- EXERCISE REQUIREMENTS: Switch "icon" to "symbol" wherever it occurs in the entries starting at the first line and ending at the line containing "The image size is (632, 647). tap(342, 337)". Reproduce those lines with every other part unchanged.
— start of MATERIAL SHOWN —
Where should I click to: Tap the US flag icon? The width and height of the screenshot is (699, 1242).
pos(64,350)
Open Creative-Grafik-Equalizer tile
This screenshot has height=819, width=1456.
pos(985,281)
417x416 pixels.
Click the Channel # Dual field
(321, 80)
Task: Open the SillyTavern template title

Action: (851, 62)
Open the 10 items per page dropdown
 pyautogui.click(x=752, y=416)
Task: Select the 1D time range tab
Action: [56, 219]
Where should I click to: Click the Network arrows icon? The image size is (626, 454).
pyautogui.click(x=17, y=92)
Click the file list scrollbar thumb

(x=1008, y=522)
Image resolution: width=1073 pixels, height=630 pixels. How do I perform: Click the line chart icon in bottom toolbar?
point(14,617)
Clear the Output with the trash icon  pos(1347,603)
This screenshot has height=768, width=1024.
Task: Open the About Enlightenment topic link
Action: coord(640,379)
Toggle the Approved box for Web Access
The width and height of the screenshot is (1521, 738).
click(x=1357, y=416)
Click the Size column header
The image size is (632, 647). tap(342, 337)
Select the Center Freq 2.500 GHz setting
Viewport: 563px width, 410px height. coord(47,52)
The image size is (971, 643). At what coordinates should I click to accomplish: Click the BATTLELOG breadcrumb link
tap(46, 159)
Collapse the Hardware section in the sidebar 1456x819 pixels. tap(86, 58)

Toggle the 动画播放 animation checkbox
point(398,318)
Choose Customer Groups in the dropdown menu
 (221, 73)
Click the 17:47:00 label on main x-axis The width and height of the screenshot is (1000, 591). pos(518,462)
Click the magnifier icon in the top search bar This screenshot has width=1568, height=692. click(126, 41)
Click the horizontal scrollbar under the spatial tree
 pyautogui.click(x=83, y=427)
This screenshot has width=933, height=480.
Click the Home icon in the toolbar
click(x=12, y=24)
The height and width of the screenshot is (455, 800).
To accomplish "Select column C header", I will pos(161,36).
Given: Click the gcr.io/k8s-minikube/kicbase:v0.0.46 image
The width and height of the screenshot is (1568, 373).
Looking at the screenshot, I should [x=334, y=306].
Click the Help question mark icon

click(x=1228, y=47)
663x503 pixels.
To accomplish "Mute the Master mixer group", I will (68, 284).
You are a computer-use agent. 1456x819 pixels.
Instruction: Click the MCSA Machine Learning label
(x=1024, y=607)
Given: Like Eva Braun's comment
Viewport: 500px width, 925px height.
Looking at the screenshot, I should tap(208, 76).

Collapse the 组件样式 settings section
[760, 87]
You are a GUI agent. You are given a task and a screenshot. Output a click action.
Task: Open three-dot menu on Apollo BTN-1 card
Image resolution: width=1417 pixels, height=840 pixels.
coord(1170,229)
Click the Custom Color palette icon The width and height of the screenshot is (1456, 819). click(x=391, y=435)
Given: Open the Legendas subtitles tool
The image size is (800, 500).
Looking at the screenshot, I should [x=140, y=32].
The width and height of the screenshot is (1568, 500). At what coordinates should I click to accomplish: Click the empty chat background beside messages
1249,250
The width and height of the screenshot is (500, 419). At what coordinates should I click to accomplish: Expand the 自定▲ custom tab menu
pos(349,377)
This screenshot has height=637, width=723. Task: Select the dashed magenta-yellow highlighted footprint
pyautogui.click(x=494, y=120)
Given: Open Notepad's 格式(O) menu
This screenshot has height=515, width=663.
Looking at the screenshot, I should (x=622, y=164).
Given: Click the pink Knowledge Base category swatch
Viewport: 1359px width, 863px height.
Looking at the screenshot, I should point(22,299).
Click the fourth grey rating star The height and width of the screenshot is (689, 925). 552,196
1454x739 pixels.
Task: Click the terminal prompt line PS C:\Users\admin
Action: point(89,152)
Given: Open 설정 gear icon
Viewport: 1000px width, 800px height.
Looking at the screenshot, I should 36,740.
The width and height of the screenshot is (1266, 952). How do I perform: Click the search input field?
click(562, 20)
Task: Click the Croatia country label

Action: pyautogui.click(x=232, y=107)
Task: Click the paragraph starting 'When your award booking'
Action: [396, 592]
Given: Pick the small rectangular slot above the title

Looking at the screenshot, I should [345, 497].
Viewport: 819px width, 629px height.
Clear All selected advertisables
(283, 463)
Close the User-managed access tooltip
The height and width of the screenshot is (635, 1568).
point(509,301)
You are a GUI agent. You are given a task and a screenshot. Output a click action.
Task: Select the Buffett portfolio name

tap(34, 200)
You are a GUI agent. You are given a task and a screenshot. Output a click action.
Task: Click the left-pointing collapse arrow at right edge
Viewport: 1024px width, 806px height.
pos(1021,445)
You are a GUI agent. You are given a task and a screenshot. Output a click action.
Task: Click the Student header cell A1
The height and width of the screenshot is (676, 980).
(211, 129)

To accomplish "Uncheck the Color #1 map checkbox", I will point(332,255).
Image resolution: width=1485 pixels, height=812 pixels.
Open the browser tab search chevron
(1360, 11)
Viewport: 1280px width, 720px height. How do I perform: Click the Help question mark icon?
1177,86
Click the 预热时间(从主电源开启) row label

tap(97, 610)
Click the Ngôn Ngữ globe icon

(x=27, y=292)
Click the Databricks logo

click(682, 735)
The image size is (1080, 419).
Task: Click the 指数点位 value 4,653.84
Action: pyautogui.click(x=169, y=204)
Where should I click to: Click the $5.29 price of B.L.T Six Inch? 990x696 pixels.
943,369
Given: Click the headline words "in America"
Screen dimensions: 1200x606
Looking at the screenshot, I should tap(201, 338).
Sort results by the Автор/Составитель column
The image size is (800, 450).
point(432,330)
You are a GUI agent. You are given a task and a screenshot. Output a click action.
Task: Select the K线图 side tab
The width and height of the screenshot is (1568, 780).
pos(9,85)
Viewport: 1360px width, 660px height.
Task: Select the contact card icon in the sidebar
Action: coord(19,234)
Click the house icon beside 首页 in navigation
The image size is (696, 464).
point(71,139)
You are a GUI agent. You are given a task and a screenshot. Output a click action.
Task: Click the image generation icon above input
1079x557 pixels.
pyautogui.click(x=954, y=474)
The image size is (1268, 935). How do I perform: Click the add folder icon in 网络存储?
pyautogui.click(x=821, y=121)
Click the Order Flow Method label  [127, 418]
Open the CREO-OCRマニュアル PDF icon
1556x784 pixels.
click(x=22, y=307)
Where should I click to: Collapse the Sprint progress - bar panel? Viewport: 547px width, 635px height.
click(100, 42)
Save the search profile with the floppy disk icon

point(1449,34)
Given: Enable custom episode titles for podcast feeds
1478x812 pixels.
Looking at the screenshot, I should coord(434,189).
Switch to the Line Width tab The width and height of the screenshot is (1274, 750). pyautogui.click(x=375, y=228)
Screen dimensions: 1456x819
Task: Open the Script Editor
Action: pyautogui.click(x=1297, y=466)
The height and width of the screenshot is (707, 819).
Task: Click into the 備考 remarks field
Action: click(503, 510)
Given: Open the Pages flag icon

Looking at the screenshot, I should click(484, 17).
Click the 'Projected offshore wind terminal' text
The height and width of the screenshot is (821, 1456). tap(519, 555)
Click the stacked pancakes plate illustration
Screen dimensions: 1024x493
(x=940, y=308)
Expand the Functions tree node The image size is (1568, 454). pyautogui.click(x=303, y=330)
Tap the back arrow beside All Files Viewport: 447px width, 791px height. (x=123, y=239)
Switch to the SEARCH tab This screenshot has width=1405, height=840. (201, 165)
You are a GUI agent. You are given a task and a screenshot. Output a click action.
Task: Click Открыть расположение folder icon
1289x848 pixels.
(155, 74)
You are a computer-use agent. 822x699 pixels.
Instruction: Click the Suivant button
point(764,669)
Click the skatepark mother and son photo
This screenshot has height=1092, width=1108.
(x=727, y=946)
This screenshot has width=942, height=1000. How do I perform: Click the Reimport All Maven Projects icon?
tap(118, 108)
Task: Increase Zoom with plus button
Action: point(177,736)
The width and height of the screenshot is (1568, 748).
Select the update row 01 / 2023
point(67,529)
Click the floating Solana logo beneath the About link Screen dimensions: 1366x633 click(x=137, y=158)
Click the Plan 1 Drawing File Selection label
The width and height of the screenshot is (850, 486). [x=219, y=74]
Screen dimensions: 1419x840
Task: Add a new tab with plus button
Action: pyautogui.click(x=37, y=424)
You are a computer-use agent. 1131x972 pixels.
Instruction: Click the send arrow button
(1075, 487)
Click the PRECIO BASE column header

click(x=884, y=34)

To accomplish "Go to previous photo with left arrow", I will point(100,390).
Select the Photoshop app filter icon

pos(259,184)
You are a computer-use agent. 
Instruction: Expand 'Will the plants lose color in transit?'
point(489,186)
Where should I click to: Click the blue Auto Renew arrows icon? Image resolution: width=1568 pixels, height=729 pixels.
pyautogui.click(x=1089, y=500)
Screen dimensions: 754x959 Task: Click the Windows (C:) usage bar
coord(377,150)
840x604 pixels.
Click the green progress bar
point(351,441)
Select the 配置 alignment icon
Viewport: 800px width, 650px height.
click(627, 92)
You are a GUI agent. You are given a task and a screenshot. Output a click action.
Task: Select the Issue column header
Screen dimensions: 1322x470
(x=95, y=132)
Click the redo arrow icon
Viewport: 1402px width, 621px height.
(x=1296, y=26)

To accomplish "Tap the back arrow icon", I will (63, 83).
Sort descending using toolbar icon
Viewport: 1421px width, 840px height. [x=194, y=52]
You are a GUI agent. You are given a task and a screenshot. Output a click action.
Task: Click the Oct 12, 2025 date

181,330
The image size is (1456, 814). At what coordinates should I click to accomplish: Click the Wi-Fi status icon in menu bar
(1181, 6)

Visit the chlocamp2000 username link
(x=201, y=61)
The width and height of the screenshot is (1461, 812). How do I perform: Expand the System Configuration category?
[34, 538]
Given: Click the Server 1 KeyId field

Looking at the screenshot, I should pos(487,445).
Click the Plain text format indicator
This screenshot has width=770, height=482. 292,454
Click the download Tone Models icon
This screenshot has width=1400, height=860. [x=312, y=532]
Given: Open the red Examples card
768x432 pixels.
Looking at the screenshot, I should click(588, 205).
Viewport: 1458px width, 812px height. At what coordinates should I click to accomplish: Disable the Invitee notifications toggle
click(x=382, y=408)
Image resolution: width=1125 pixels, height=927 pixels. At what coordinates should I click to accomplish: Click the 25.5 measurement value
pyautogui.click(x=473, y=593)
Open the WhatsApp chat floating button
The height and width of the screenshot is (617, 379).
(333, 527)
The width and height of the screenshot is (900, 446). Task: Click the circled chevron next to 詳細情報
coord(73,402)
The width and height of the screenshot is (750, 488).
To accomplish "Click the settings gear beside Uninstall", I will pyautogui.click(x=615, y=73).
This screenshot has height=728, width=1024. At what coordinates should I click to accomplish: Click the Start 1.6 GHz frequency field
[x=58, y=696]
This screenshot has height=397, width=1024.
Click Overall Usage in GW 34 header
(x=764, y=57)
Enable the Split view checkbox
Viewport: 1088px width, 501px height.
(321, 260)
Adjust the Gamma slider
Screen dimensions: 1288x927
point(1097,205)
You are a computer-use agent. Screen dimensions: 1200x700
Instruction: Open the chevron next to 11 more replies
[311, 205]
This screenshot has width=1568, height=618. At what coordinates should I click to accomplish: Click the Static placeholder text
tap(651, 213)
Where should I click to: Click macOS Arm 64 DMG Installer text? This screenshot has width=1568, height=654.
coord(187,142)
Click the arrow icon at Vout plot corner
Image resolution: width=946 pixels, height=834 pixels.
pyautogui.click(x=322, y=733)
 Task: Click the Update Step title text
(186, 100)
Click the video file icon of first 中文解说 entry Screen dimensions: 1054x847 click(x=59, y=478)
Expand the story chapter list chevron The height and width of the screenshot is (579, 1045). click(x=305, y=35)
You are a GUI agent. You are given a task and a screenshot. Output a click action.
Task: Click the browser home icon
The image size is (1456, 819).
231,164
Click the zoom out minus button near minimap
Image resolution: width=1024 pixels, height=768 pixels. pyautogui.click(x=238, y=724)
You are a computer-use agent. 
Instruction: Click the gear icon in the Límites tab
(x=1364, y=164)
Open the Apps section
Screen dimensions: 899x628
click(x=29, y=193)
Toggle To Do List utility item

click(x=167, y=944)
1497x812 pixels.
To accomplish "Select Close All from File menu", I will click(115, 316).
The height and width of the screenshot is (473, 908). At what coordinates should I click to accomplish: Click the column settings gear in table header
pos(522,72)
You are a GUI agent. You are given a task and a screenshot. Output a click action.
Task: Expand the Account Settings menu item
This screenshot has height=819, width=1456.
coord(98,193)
— end of MATERIAL SHOWN —
- TASK ANSWER:
Where should I click to: Tap the US flag symbol? The width and height of the screenshot is (699, 1242).
pos(64,350)
Open Creative-Grafik-Equalizer tile
This screenshot has height=819, width=1456.
pos(985,281)
417x416 pixels.
Click the Channel # Dual field
(321, 80)
Task: Open the SillyTavern template title

Action: (851, 62)
Open the 10 items per page dropdown
 pyautogui.click(x=752, y=416)
Task: Select the 1D time range tab
Action: [56, 219]
Where should I click to: Click the Network arrows symbol? The image size is (626, 454).
pyautogui.click(x=17, y=92)
Click the file list scrollbar thumb

(x=1008, y=522)
Image resolution: width=1073 pixels, height=630 pixels. How do I perform: Click the line chart symbol in bottom toolbar?
point(14,617)
Clear the Output with the trash symbol  pos(1347,603)
This screenshot has height=768, width=1024.
Task: Open the About Enlightenment topic link
Action: coord(640,379)
Toggle the Approved box for Web Access
The width and height of the screenshot is (1521, 738).
click(x=1357, y=416)
Click the Size column header
The image size is (632, 647). tap(342, 337)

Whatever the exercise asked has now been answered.